Hopefully I can get the rest of what I have to say and show about my new Dolman into this second post (it would seem a bit silly to have 3 posts just about a seemingly simple-ish cape/jacket thing).  It’s probably going to be just a bit long and image-heavy, though.  If you’re just joining me now, this project is for Challenge #20 of the Historical Sew Fortnightly, which is Outerwear.  You can check out Part One of my Dolman adventure here

I’ll start this post off with the required specs for the HSF Challenge:

  • Challenge: #20 – Outerwear
  • Year: 1888
  • Pattern: Ageless Patterns #1271 1888 Plush Wrap
  • Fabric: Cotton Velvet/Velveteen, Silk Charmeuse, woven interfacing
  • Notions: 7 buttons (plus one extra), upholstery braid approx. 7m, bead fringe trim approx. 7m, velvet ribbon approx. 3.5m
  • Historical Accuracy: Ummm……..let’s say 75% – ish?  I used a pattern lifted directly from an original (or supposed to be), a combination of machine & hand sewing, fairly period appropriate or at least plausible fabrics.  However, the trimming isn’t quite right and the fabrics aren’t likely 100% right.
  • Hours to complete: lots over the course of 2 weeks
  • Total cost: I’m going to guess approx. $100 overall, over the course of some years.  The velvet has been in the stash several years, the silk only a few months, the trim was bought for the project.
  • First worn: last weekend – keep reading or scrolling down to see!

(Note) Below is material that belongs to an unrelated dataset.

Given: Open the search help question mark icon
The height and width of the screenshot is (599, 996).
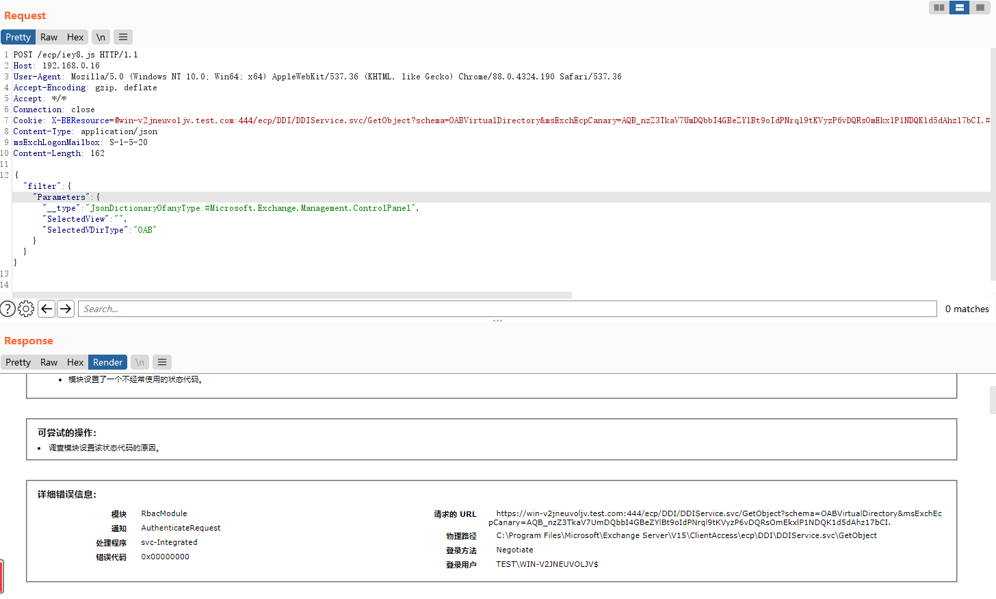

So, where did I leave off…..oh yeah, the sleeve construction.  I decided probably the easiest way to explain how the sleeves get sewn into the body of the Dolman is to draw a little diagram.  This is an outline tracing of the pattern image, the dotted lines in black and red are my additions.  The dotted black line is the Dolman armhole (probably pretty obvious) and the red dotted line represents how the sleeve is attached to the body of the Dolman.  The space towards the back of the armhole is intentionally not dotted red because the sleeve is not sewn all the way around the armhole.  I hope this makes sense, along with a couple of photos towards the bottom of this post.  If it seems like I’m over-explaining this, it’s really just because of how long it took me to realize how this works, lol.